(Selected passage)
○ ○ ○ ○ ○ ○ ○

What we’ve read: “Thanks for the Feedback” by Douglas Stone and Sheila Heen

Anna Boguslavska
BlindfeedHQ
Published in
7 min readOct 10, 2018

This book on the best practices of receiving feedback and developing growth mindset was an obvious choice for the first session of our Blindfeed Book Club (the epic story of setting up and conducting the club, including how to make sure that all people read the agreed book, is a separate topic that deserves a dedicated post). Here’re some of the notes we’ve taken while reading and discussing it.

Douglas Stone and Sheila Heen have spent the past fifteen years working with corporations, nonprofits, governments, and families to determine what helps us learn and what gets in our way. In Thanks for the Feedback, they explain why receiving feedback is so crucial yet so challenging, offering a simple framework and powerful tools to help us take on life’s blizzard of offhand comments, annual evaluations, and unsolicited input with curiosity and grace. They blend the latest insights from neuroscience and psychology with practical, hard-headed advice. Thanks for the Feedback is destined to become a classic in the fields of leadership, organizational behavior, and education.(Summary from the publisher)

What is feedback and why we all need to learn to receive it properly

The term ‘feedback’ was coined in the 1860s, during the industrial revolution to describe the way in which outputs of energy, moments or signals are returned to their points of origin in a mechanical system. Having undergone a gradual transformation, this term started to be used in industrial relations, particularly in performance management, after the World War II.

If you are interested in the phenomenon of feedback, you’ll sooner or later realize that most of the books and articles on this subject are focused on giving the feedback effectively and productively. But what about receiving feedback? Authors of ‘Thanks for the Feedback’ point out that the real focus should be on receiving feedback (creating a pull instead of the push attitude). “Creating pull is about mastering the skills required to drive our own learning; it’s about how to recognize and manage our resistance, how to engage in feedback conversations with confidence and curiosity, and even when the feedback seems wrong, how to find insight that might help us grow”.

In other words the ability to receive and actively seek feedback is likely to create higher job satisfaction, greater creativity, faster adaptation to the new position or company and in the end more meaningful work.

Benefits of receiving feedback well:

  • Your relationships become richer.
  • You learn and get better at things.
  • Other people find it more enjoyable to work around you.
  • It is easier for you to work with others to solve problems.
  • By your example, you help others see the value in seeking feedback for themselves.

○ ○ ○ ○ ○ ○ ○

(Material for the task)
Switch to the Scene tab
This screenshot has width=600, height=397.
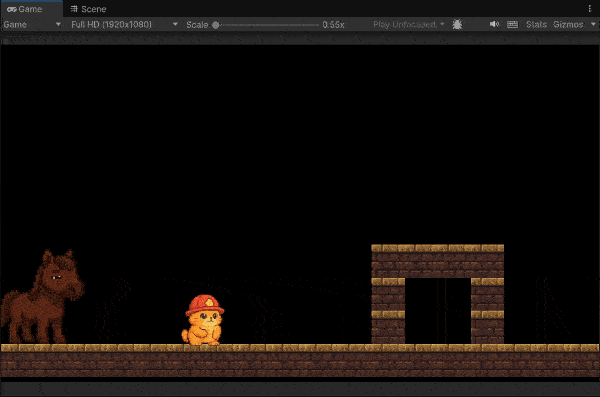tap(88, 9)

○ ○ ○ ○ ○ ○ ○

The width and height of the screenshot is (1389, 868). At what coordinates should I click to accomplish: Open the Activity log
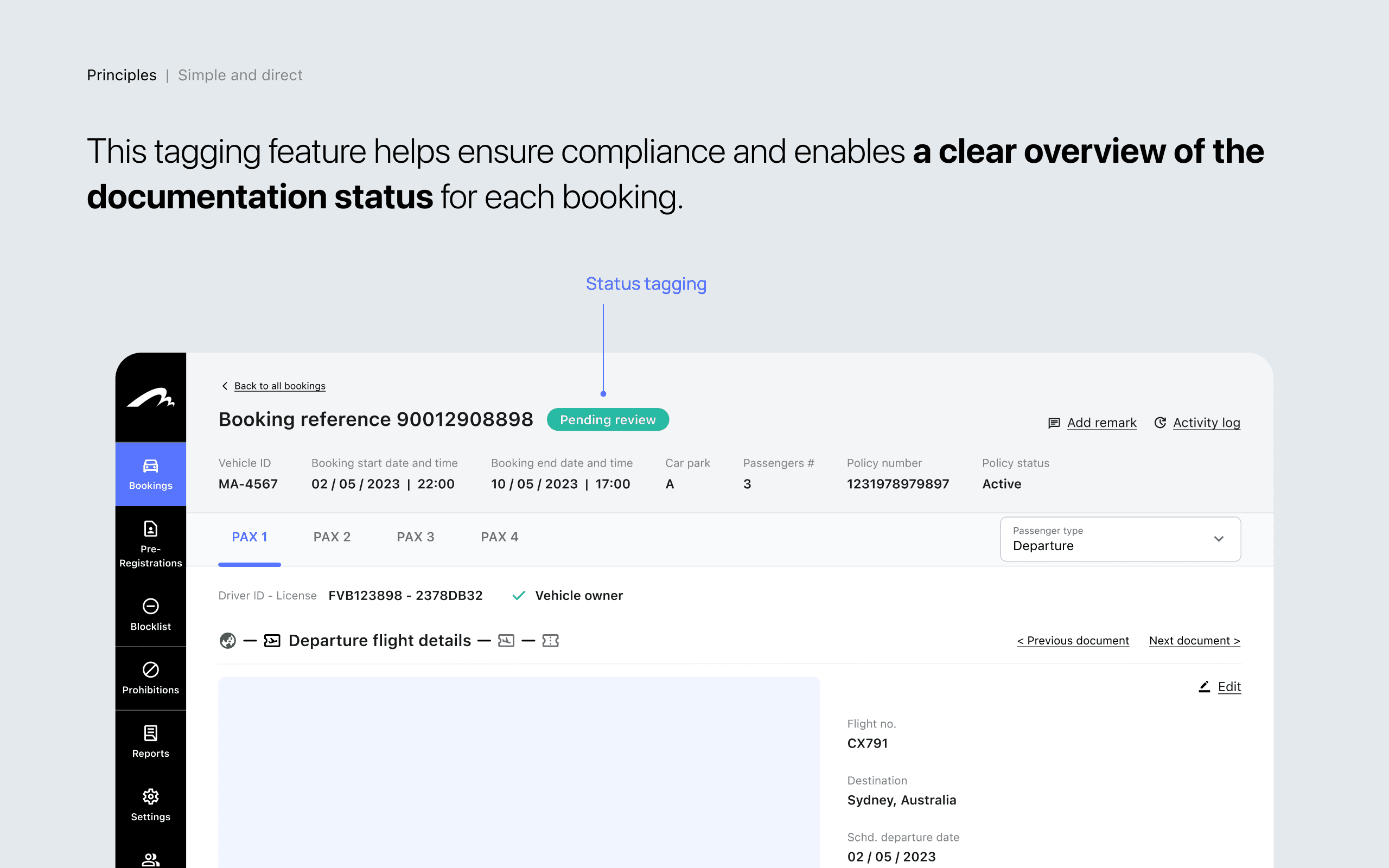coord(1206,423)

○ ○ ○ ○ ○ ○ ○

(Exercises to complete)
[1] Which lines of the records contain the word "height"? Report each of those lines in full.
[2] How would the review of the book on receiving feedback go on after its last sentence? Write the next part.

(Expected outputs)
[1]
This screenshot has width=600, height=397.
The width and height of the screenshot is (1389, 868). At what coordinates should I click to accomplish: Open the Activity log

[2]
Whenever we are asking, receiving or giving feedback we need to ask ourselves about the purpose we have. Are we trying to improve, assess or say thank you? Do we want our work to be recognised, or we are more interested in some advice? Depending on the answer we can talk about three types of feedback:

  • Appreciation is giving thanks to you and encouraging you to keep doing what you are doing. For it to be effective, it needs to be specific, authentic, and in a form that you find satisfying.
  • Coaching is showing you a better way to do something to help you grow. Coaching can be related to improving your skills or at fixing a perceived imbalance in a relationship.
  • Evaluation is telling you where you stand compared to a standard or compared to others. Evaluation aligns expectations and clarifies consequences.

Once the type of the feedback is defined we need to be extremely clear about what we’re trying to do:

  • What’s my purpose in giving/receiving this feedback?
  • Is it the right purpose from my point of view?
  • Is it the right purpose from the other person’s points of view?

We can’t focus on how to improve until we know where we stand.

How to better receive feedback

When you receive feedback, you need to ask yourself

• What make sense about what they are saying

• What seems worth trying

• What’s right about {name}s feedback?

One way to keep and open mindset while receiving feedback is to understand when you are triggered:

  • Truth triggers — we view the feedback as wrong, unfair or unhelpful. Thus we are either defensive, or completely rject the information.
  • Relationship triggers — we question the person giving the feedback or the relationship itself. Thus we can view the giver as less trustworthy.
  • Identity triggers — something about the feedback causes us to question ourselves. Thus we can think of ourselves as a ‘failure’ in case the feedback is true.

It is definitely a challenge to understand what the feedback giver is trying to convey. Part of the problem is that we use labels which represent a collection of our impressions. We think the label describes what’s in our head, but it doesn’t.

Examples of various feedback labels

Beware of the blind spots. Blind spot is something we don’t see about ourselves that others do see.

  • Blind Spot-Your Face: People react to subtle nuances in your eyes and facial expressions that convey your mood to them. You are largely unaware of the messages your face sends.
  • Blind Spot-Your Tone: You are unable to hear your voice the way others do. Your tone, pitch, and cadence convey your emotional state to them.
  • Blind Spot-Your Patterns: You often don’t realize that you have establish behavior patterns which have affected others’ opinion of you.

There are also blind spot amplifiers.

  • Emotional Math: Others count your emotional state at double the rate of anything else in the interaction. If they see you as angry or tense, that is what they will primarily take away from the interaction.
  • Your Character: While you tend to attribute your actions to the situation, others tend to attribute your actions to your character.
  • Your Impact: You tend to judge yourself by your intentions. Others tend to judge you by the impact you have on them. Despite your best intentions, you may have a negative impact on others.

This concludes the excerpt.